DIRECTORY_ID = 'directory'
PROFILE_PORTAL_TYPE = 'Member Profile'
logger = logging.getLogger('SFDC Import')
class UpdateMemberProfilesFromSalesforce(BrowserView):
def __init__(self, context, request):
BrowserView.__init__(self, context, request)
self.catalog = getToolByName(self.context, 'portal_catalog')
self.wftool = getToolByName(self.context, 'portal_workflow')
self.normalizer = getUtility(IIDNormalizer)
def getDirectoryFolder(self):
portal = getToolByName(self.context, 'portal_url').getPortalObject()
# create the directory folder if it doesn't exist yet
try:
directory = portal.unrestrictedTraverse(DIRECTORY_ID)
except KeyError:
_createObjectByType('Large Plone Folder', portal, id=DIRECTORY_ID)
directory = getattr(portal, DIRECTORY_ID)
return directory
def findOrCreateProfileBySfId(self, name, sf_id):
res = self.catalog.searchResults(getSf_id = sf_id)
if res:
# update existing profile
profile = res[0].getObject()
logger.info('Updating %s' % '/'.join(profile.getPhysicalPath()))
return profile
else:
# didn't match sf_id or UID: create new profile
name = safe_unicode(name)
profile_id = self.normalizer.normalize(name)
directory = self.getDirectoryFolder()
profile_id = directory.invokeFactory(PROFILE_PORTAL_TYPE, profile_id)
profile = getattr(directory, profile_id)
profile.setSf_id(sf_id)
profile.reindexObject(idxs=['getSf_id'])
logger.info('Creating %s' % '/'.join(profile.getPhysicalPath()))
return profile
def updateProfile(self, profile, data):
profile.setSf_id(data.Id)
profile.setTitle(data.Name)
if not profile.getText():
profile.setText(data.Description, mimetype='text/x-web-intelligent')
profile.setMailingAddress("%s\n%s, %s %s" % (data.BillingStreet, data.BillingCity,
data.BillingState, data.BillingPostalCode))
# etc...
# publish and reindex
try:
self.wftool.doActionFor(profile, 'publish')
except:
pass
profile.reindexObject()
def hideProfileBySfId(self, sf_id):
res = self.catalog.searchResults(getSf_id = sf_id)
profile = res[0].getObject()
try:
self.wftool.doActionFor(profile, 'reject')
except:
pass
def queryMembers(self):
""" Returns an iterator over the records of active members from Salesforce.com """
sfbc = getToolByName(self.context, 'portal_salesforcebaseconnector')
where = '(' + FETCH_CRITERIA + ')'
soql = "SELECT %s FROM %s WHERE %s" % (
','.join(FIELDS_TO_FETCH),
SOBJECT_TYPE,
where)
logger.debug(soql)
res = sfbc.query(soql)
logger.info('%s records found.' % res['size'])
for member in res:
yield member
while not res['done']:
res = sfbc.queryMore(res['queryLocator'])
for member in res:
yield member
def __call__(self, queryMembers=queryMembers):
""" Updates the member directory based on querying Salesforce.com """
# 0. get list of sf_ids for the profiles we already know about, so we
# can keep track of which ones we need to make private
sf_ids_not_found = set(self.catalog.uniqueValuesFor('getSf_id'))
# 1. fetch active Member Profile records, update ones that match,
# and create new ones
for i, data in enumerate(queryMembers(self)):
profile = self.findOrCreateProfileBySfId(name = data.Name, sf_id = data.Id)
self.updateProfile(profile, data)
# commit periodically (every 10) to avoid conflicts
if not i % 10:
transaction.commit()
# keep track of which profiles we need to hide
try:
sf_ids_not_found.remove(data.Id)
except KeyError:
pass
# 2. hide any profiles that are no longer active
for sf_id in sf_ids_not_found:
self.hideProfileBySfId(sf_id)
All that's left is writing the view which actually queries the catalog for these member profiles and presents them as a listing, which is relatively straightforward, and left as an exercise for the reader. :)
Allowing updates to directory profiles
So if the Archetypes content type doesn't allow edits to most of its fields, how did I provide for logged-in members to edit profile info?
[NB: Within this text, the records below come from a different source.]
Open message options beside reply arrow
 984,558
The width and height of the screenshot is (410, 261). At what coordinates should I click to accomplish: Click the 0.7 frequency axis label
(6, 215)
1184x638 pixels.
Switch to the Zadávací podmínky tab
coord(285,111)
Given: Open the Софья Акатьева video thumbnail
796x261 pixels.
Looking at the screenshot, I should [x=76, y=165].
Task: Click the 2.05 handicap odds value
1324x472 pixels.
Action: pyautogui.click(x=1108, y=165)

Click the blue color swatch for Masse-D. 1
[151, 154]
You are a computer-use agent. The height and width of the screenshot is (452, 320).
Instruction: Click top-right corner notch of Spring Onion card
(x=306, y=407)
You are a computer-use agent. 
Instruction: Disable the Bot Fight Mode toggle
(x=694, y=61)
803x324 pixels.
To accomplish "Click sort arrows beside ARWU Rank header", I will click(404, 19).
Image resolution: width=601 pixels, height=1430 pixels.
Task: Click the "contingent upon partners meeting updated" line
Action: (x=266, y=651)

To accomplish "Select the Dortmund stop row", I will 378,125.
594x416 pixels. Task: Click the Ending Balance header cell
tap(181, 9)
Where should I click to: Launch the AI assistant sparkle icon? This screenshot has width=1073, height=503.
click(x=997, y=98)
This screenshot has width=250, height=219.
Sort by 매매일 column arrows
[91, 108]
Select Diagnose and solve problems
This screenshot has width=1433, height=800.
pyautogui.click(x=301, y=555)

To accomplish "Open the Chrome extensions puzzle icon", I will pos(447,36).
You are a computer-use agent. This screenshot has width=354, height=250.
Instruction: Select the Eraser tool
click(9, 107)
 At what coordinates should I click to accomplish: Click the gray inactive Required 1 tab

Well, there are 2 parts:
- The Salesforce Auth Plugin allows logins to Plone based on Account records in Salesforce (by matching on custom username and password fields on the Account).
- A custom z3c.form form reads values from the Account associated with the currently logged-in user, and writes to both that Account record in Salesforce and also to the associated Member Profile archetype within Plone (so that updates appear in the directory immediately).
I won't go into detail on the configuration of the Auth Plugin, as it is covered in the package's documentation. I configured it to load the Salesforce Id of the Account and several other fields into PAS member properties, for easy access within Plone. I did not configure all of the account fields as member properties -- while I could have done so, I didn't see much utility in that, since Plone can't (at least not yet) automatically generate an edit form for all the member properties.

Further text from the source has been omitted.